----- Document passage

Zoe H. Robbin is a Fulbright research fellow in Amman, Jordan. She co-leads Foreign Policy for America’s NextGen Diplomacy Working Group. The views expressed here do not represent the views of the Fulbright Program, the US Department of State, or any of its partner organizations. Zoe tweets at @zoe_robbin.
Zeid Qiblawi is a social researcher from Jordan specializing in disaster relief and child protection. He is currently pursuing a Master’s Degree in Political Sociology at the London School of Economics.
Twelve years after the March 2011 outbreak of the Syrian civil war, Jordan now hosts more than 1.3 million Syrian refugees, over 80 percent of whom live in communities outside refugee camps. The suspended animation that Syrian refugees inhabit within Jordan is a function of both international and national policy; even though conditions are demonstrably unsafe for refugees to return to Syria, there remains no path to citizenship for refugees who have been living in the kingdom for a decade and counting. This lack of citizenship limits their ability to work, travel, and contribute to their host communities. The 2023 Turkey-Syria earthquake has made the possibility of returning to Syria even more remote. Meanwhile, Syrian refugee resettlements in North America and Western Europe have reached paltry numbers, especially when compared with the alacrity that accompanied Ukrainian refugee resettlements. Instead, Syrian refugees remain in a state of protracted idleness, restricted mobility, and political dependence.

----------

→ **Required tasks**:
**1)** Rewrite the passage on Syrian refugees in Jordan from "Zoe H. Robbin" up to and including "tweets at @zoe_robbin.", with "co-leads" replaced by "leads".
**2)** Write the next part of the passage on Syrian refugees in Jordan, picking up after its last sentence.

----- Stored rows

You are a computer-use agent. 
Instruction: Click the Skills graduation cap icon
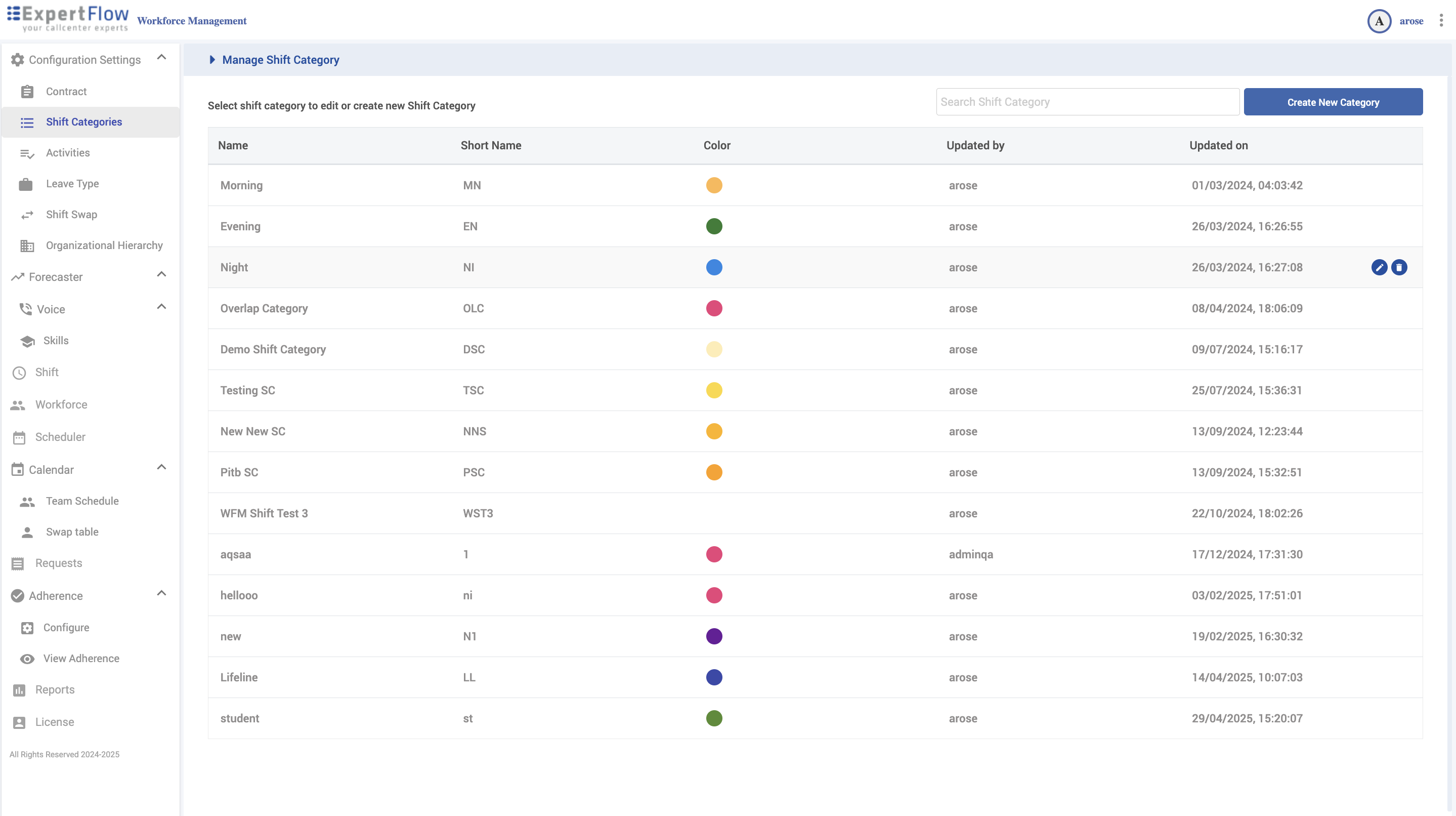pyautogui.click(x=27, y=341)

----------
----- Stored rows

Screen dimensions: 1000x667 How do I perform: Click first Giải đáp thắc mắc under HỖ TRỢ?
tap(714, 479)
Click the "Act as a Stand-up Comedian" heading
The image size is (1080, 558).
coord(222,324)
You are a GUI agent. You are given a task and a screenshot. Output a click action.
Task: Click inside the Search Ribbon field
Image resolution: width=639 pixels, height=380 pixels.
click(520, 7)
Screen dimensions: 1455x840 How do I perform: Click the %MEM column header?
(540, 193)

----------

→ **The responses**:
**1)**
Zoe H. Robbin is a Fulbright research fellow in Amman, Jordan. She leads Foreign Policy for America’s NextGen Diplomacy Working Group. The views expressed here do not represent the views of the Fulbright Program, the US Department of State, or any of its partner organizations. Zoe tweets at @zoe_robbin.

**2)**
Starkly contrasting with Jordan’s rapid refugee integration program that met Palestinian refugees in the mid-twentieth century, Jordan’s reticence to broach the subject of Syrian integration is born of political, economic, and social dynamics. The relationship between Jordan and its Western backers also plays a role, as rich nations treat Jordan as a functional buffer state that offers refugee containment in exchange for financing, delivered through both the UN and direct funding to the government of Jordan. But this exchange between Jordan and its wealthy supporters in North America and Europe continues to dehumanize refugees, leaving them without prospects for the future.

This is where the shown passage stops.